» **EXPLORE THE MATERIAL**
**a.** Can you return, word for word, the stretch from "Speaking in the" through "society and dissenters." in the article below on Muscat's response to the failed coup in Turkey?
**b.** Would you resume the article below on Muscat urging Erdogan to show restraint, carrying it on from its final sentence?

+++ EXERCISE PASSAGE

After failed coup, Muscat urges Erdogan to show ‘restraint’

Prime Minister urges Turkey president Recep Erdogan not to use attempted coup as an excuse to launch ‘authoritarian crackdown’ on civil society and dissenters

Prime Minister Joseph Muscat has urged the Turkish government and Turkey President Recep Tayyip Erdogan to show restraint after Friday’s attempted military coup.

Speaking in the wake of the bloodshed of Friday night, during which at least 260 people were killed, Muscat insisted that the attempted coup should not be used as a pretext to attack civil society and dissenters.

“The position of the European Union and Malta was clear; it is never acceptable to try and topple a democratically elected government. However, it is now crucial that the Turkish government shows restraint.”

“All measures should be taken to safeguard the security of the country, but the Turkish government should not use the attempted coup as an excuse to an authoritarian crackdown on civil society,” Muscat insisted.

After Friday’s attempted coup, Erdogan – a divisive figure who is known to his followers at ‘the Sultan’ – clamped down on his enemies by purging thousands from the army and the judiciary. However, the dismissal of 2,700 judges and the arrest of more than 2,800 soldiers have been seen as an excuse for Erdogan to tighten his grip on the Turkish executive.

The European Union and Malta have voiced their support for Turkey, with Muscat insisting that the country's democratic institutions must be respected. But following the coup, the prime minister underlined that while the Turkish government should take all measures to safeguard the security of the country and its people, it should not use the failed attempt to overthrow the government as an excuse to crackdown on civil society.

++++++
+++ STORED DATA

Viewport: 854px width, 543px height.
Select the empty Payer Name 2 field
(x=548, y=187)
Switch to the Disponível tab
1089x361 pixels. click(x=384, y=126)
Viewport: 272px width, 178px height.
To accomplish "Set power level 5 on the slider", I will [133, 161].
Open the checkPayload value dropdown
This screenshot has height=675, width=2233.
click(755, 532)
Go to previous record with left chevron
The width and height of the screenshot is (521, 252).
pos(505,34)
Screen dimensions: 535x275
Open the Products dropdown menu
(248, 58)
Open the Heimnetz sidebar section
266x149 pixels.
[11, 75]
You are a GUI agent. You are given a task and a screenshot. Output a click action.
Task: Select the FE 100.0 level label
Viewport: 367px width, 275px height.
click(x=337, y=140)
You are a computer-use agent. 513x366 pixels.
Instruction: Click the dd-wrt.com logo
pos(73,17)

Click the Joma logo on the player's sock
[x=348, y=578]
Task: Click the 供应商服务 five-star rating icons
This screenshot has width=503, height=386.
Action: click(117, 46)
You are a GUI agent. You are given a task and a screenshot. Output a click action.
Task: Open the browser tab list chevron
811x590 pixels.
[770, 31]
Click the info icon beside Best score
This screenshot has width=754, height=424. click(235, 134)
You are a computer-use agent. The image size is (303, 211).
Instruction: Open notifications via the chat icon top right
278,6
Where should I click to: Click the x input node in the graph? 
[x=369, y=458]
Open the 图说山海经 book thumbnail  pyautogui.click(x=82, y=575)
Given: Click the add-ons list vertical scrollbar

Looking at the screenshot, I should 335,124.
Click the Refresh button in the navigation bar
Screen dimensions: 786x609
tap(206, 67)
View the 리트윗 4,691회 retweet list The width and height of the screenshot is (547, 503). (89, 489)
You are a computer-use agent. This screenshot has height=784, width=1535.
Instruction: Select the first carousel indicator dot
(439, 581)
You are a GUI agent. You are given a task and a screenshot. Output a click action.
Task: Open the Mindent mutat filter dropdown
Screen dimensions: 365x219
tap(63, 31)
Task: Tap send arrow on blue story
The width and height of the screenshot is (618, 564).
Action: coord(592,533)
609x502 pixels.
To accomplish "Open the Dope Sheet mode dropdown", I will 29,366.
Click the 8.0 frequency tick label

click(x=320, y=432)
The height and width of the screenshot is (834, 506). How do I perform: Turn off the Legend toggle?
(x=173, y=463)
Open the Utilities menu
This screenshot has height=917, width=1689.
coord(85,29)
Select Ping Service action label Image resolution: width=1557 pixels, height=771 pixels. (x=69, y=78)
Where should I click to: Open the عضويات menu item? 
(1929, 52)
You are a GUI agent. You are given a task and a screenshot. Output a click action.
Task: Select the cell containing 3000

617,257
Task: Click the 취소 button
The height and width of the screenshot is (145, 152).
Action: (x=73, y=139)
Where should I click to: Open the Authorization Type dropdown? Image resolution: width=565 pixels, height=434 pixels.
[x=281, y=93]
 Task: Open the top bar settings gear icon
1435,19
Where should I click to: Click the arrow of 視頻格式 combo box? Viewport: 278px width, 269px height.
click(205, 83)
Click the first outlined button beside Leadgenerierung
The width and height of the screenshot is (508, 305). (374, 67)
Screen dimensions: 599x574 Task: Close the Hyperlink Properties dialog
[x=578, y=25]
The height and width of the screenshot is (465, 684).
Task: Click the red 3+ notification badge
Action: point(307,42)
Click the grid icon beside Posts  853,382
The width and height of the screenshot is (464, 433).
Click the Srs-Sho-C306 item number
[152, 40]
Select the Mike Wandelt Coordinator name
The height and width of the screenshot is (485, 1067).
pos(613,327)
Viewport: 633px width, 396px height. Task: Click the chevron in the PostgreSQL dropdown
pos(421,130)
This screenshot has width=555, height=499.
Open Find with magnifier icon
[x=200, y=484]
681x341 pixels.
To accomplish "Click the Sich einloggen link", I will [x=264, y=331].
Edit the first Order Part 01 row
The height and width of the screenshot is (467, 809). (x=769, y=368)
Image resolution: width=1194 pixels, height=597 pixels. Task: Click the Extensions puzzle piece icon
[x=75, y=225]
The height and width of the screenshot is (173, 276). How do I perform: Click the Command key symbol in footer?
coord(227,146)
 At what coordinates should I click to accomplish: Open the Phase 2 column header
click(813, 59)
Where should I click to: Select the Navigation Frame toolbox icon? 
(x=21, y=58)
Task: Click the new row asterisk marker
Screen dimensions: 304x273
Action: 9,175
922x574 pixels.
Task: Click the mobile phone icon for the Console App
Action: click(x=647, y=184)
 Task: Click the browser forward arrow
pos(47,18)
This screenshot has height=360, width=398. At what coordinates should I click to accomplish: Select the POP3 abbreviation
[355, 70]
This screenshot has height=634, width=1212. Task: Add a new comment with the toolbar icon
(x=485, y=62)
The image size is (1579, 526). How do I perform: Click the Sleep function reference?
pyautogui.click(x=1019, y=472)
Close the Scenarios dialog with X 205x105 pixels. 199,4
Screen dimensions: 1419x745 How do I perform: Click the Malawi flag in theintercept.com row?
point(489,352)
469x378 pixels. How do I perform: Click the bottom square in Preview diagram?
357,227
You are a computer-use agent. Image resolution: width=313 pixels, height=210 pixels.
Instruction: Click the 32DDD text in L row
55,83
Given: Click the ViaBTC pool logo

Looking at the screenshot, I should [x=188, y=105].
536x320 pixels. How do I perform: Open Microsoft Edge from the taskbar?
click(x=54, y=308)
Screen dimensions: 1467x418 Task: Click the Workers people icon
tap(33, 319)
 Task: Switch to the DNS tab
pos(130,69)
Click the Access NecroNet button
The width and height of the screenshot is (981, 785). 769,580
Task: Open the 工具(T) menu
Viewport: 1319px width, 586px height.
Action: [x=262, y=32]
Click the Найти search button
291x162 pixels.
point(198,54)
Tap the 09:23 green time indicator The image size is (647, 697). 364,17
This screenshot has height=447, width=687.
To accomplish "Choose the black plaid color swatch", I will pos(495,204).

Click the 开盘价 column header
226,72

++++++

» **ANSWERS TO THE PROBLEMS**
**a.**
Speaking in the wake of the bloodshed of Friday night, during which at least 260 people were killed, Muscat insisted that the attempted coup should not be used as a pretext to attack civil society and dissenters.

**b.**
Taking a swipe at Opposition leader Simon Busuttil, Muscat said the Nationalist Party’s defence of Nationalist MP Chris Said following the Auditor General’s damning report was “symptomatic of a political elite.”

Muscat once again hit out at Simon Busutitl for employing double standards in the case of Said after a report by the National Audit Office found that the Opposition MP had “impinged” on committee’s decisions for road surfacing funds and had intervened directly in the disbursement of €11 million to local councils for roadwork projects between 2008 and 2013.

Busuttil has gone on record exonerating Said, arguing that his decision to give direction provide beneficial to residents and ensured there had been no misuse of funds. However, Muscat argued, Busuttil staunch defence of Said exposed an attitude “symptomatic of an elitist politician who is part of the establishment.”

“Busuttil wanted heads to roll when the Auditor General criticised Labour officials, but applied a different rule book for Chris Said and remained silent. Busuttil only believes the Auditor General when it was convenient to him,” Muscat argued.

The prime minister also hailed the reform in the Lands Department and the discussion on the Bill dealing with Standard in Public Life, arguing that the reforms at the Land Department will address several shortcomings and will make it more autonomus.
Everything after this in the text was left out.